#### [EXCERPT TO READ]
- - - - -
A little history lesson …

I don’t want to get into a boring political argument … but … but … please don’t try to seriously tell me that Labour is better for TV and Film than National.

I don’t believe it, and … I’m not even a National Party supporter!

This is not a party political rant. NZ political parties? I think they’re ALL a bit of waste of space when it comes to the arts generally, and film & TV particularly. Read on for a completely balanced appraisal.

Labour – ah those connotations of good old cloth capped working class brotherhood; and that pleasant wet liberal misty eyed fondness for the arts. Who could ever forget that poll of politicians conducted by the NZ Listener way back in 1981, asking MPs to name their favourite movie? most said they had no time to watch movies. One (National) stalwart nominated The Towering Inferno. Egg. A young Helen Clark stuck out like a hammered testicle when she named Luis Bunuel’s Viridiana.

Then and there I bought into Labour as the great hope for Kiwi culture.

Well, it’s been decades of disappointment since.

IN the cold light of day, Labour’s record looks distinctly shaky.

Just when NZ TV had reached a breakthrough accommodation with local indy film makers, who shook up the whole system in 1975 and created a monolithic local TV culture that has practiced cultural apartheid ever since?
Labour (1975 – thank you Roger Douglas – you gave us a choice of channels and colour, but you set up a lack of diversity and cultural colour, a Stepford Wives TV culture that has persisted ever since).

Then, who shook up TV again and ushered in the era of poisonously lowest common denominator programming. 1988. That was Labour too.

Who created the Broadcasting Commission (soon to be rebranded NZ On Air), and then made sure that uncounted millions in taxpayer funding would forever more be controlled by the needs and whims of a handful of commercial broadcasters? Oh dear – Labour again. The then Minister of Broadcasting (and Wine and Cheese) Jonathon (Taxi Chit) Hunt was told (by me, amongst others) that he was laying the ground for a flawed and contradictory system that would foster decades of mediocrity.

Doesn’t make me anything but sick to my stomach to be proven right.

Meantime. Who created the NZ Film Commission? National*

Who divested TVNZ of the golden eggs which became today’s Platinum Fund? National. See more on this below.

Who prevented a splinter labour union from Australia dictating terms of engagement for NZ actors and technicians? Wooo … yeah. contentious one this. But hey, before the pitchforks and flaming torches come out, let me say, believe me, I’m no union basher. Belonged to a couple myself. Still do, in fact, as a paid up member of Directors Guild. But in a country this small, the exclusionist model of collective bargaining is much worse than the alternative – a contract based system where freelancers tender for work in an open and competitive labour market. Hey, I’d love to carry a union ticket that protected my job and kept out eveyone else, but I can’t do that. Firstly, because it’s bollocks, and secondly, because I have a conscience.

Anyway, yeah … that was National. For which they and Peter Jackson got assholed by a whole lot of know-nothings with absolutely no skin in the game. Last I looked, anyone working for Jackson and Warner Brothers wasn’t exactly being exploited. Know any different? My mind is open.
- - - - -
#### [EXERCISE PROMPT]
Can you rewrite the passage of the piece on New Zealand's political parties and screen culture starting at "Who created the Broadcasting" and ending at "on this below.", with "Broadcasting Commission" changed to "Broadcasting Board"?

#### [ROWS]
- - - - -
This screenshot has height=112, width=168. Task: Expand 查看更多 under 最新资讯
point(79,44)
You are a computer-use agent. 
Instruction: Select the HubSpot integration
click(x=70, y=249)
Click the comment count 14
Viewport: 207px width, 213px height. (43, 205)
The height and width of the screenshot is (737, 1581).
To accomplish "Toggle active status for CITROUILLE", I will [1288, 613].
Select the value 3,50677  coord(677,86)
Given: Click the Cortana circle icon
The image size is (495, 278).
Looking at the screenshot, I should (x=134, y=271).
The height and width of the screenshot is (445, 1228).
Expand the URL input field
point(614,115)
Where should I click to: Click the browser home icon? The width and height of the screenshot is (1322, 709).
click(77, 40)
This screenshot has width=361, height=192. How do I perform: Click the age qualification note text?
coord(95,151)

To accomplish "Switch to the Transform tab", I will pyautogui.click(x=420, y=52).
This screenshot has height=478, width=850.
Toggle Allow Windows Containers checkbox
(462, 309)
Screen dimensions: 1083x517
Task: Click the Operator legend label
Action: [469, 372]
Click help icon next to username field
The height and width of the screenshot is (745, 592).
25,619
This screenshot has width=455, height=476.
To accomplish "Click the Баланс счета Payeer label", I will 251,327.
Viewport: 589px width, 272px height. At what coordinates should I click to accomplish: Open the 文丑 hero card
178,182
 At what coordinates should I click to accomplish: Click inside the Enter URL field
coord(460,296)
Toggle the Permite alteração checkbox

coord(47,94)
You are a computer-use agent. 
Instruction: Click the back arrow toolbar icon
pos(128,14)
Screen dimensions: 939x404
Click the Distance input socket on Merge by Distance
- - - - -
#### [REPLY TO THE TASK]
Who created the Broadcasting Board (soon to be rebranded NZ On Air), and then made sure that uncounted millions in taxpayer funding would forever more be controlled by the needs and whims of a handful of commercial broadcasters? Oh dear – Labour again. The then Minister of Broadcasting (and Wine and Cheese) Jonathon (Taxi Chit) Hunt was told (by me, amongst others) that he was laying the ground for a flawed and contradictory system that would foster decades of mediocrity.

Doesn’t make me anything but sick to my stomach to be proven right.

Meantime. Who created the NZ Film Commission? National*

Who divested TVNZ of the golden eggs which became today’s Platinum Fund? National. See more on this below.